In the redesigned flow, the merchant sits down at a web portal and:

  1. Enters their tax ID, and the form pre-fills company data and legal representatives from the credit bureau's online service, instead of asking the merchant to retype what the bureau already knows.
  2. Gets evaluated in real time. Business rules built with the risk team return approve, reject, or "gray zone" while the merchant is still on the page. Only the gray zone, a small minority of cases, routes to a human analyst.
  3. Signs digitally. A certified e-signature replaced the printed contract and the motorcycle courier. This was as much a legal negotiation as a technical one, and it removed the single longest wait in the old process.
  4. Schedules their own installation against the real availability of field technicians and terminal stock, instead of waiting for a scheduling desk to call back.
  5. Is activated automatically. The portal triggers merchant creation and activation in the core systems, and dispatches the installation order to the field provider, with no re-typing by a data-entry team.

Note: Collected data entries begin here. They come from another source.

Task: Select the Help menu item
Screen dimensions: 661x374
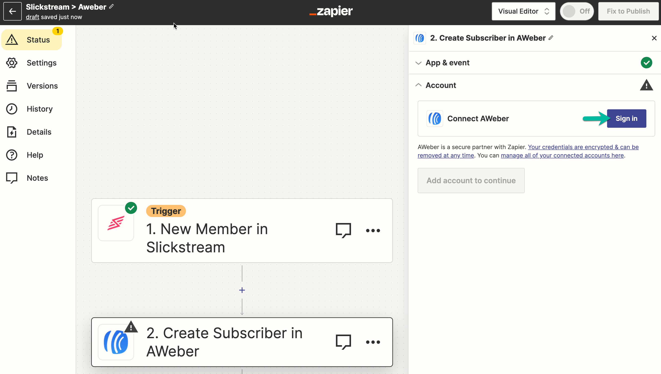Action: (x=35, y=155)
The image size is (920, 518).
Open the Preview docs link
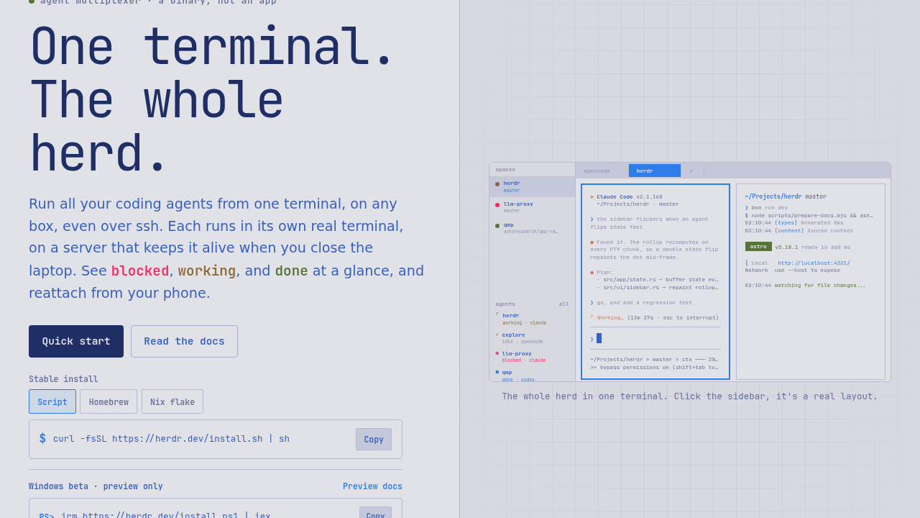pos(372,486)
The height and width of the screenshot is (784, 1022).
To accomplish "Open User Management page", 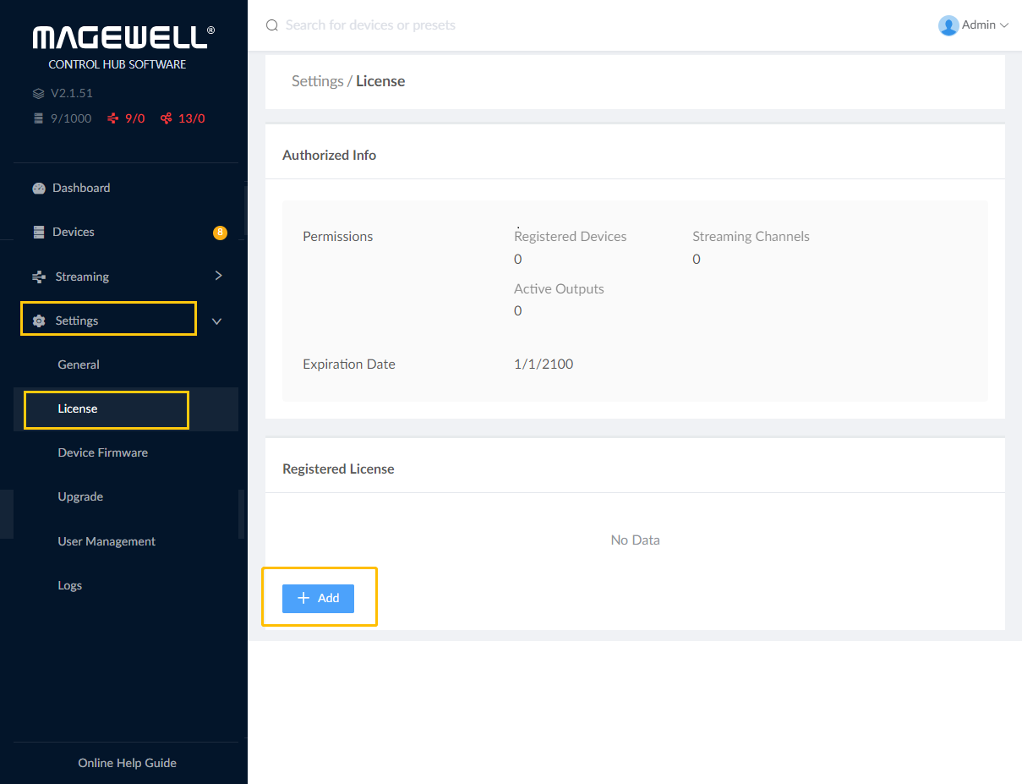I will 107,541.
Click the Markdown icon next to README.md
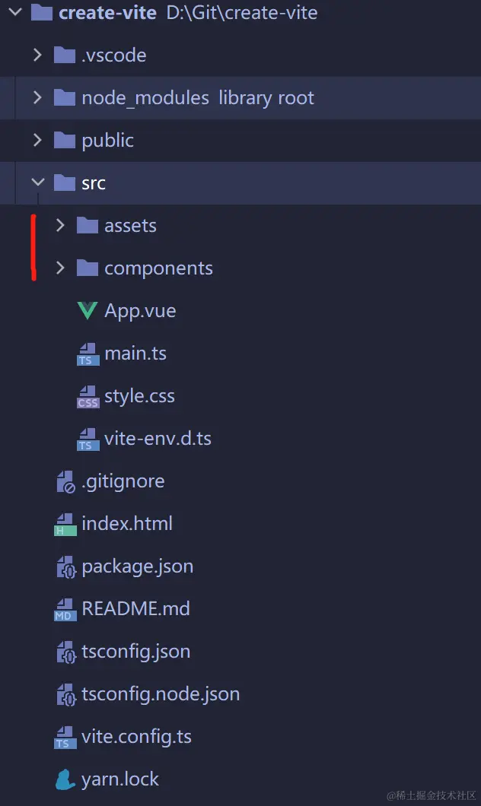 coord(65,609)
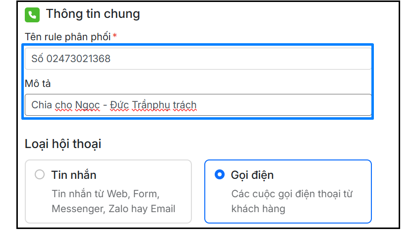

Behind that simple sequence sat the real work: integrating the portal with the CRM, the credit bureau, the certified-signature provider, the document management system, the internal fraud blacklist, the scheduling system, and monitoring. Each integration was a "lever" we sequenced deliberately, because each one removed a specific number of minutes of manual work. Our capacity model tracked it: integrate the portal and per-case handling drops from 29 to 21 minutes, automate the core-systems creation and it drops to 16, add digital signature and it drops to 13, add self-scheduling and the residual human work on a standard case approaches four minutes, none of it on the critical path the merchant experiences.

Designing the exception path is the actual job

The happy path was the easy 80%. The design effort went into what happens when the flow breaks: the gray-zone evaluation that needs a human decision, the legal representative who must sign in person, the failed installation visit, the merchant who abandons mid-application. Each exception got its own modeled subprocess with explicit re-entry points into the main flow.

That is the part I would underline for anyone attempting this: an automated process is only as good as its worst exception. If the exception path is an email to a shared inbox, you have not removed the queue, you have hidden it.

The ramp, honestly

We did not flip a switch. The online channel launched as a pilot handling ~310 onboardings a month, around 10% of volume, in late 2016. We ramped it as the integrations matured: 37% by early 2017, 87% by mid-2017, and 100% by January 2018, by then around 3,200 onboardings per month against a yearly volume of roughly 32,000. Running the old and new processes in parallel for 14 months cost money and patience, and it was the right call: every increment of rollout surfaced exceptions we had not modeled, while the legacy process caught what the new one could not yet handle.

The business result: onboarding cost per merchant fell by roughly three quarters, worth about $2M per year, and the lead time for a standard merchant went from 45 days to 8 minutes.

What transfers

I have since built AI systems at a hyperscaler, and the lessons from this pre-AI transformation transfer almost embarrassingly well:

  • Measure waiting, not work. Touch time was 29 minutes; elapsed time was 45 days. Optimizing the 29 minutes (faster analysts! better macros!) could never matter. Every meaningful gain came from deleting queues.
  • Kill the comfortable promise. A generous SLA makes everyone compliant and the customer miserable. The redesign target came from physics (what must actually happen?), not from benchmarking the status quo.
  • Sequence integrations as levers with known value. We knew the minutes each integration would remove before we built it, which made prioritization boring, in the best way.
  • The exception path is the product. Then and now, with workflows or with AI agents: the standard case automates easily, and the design quality shows in what happens when it does not.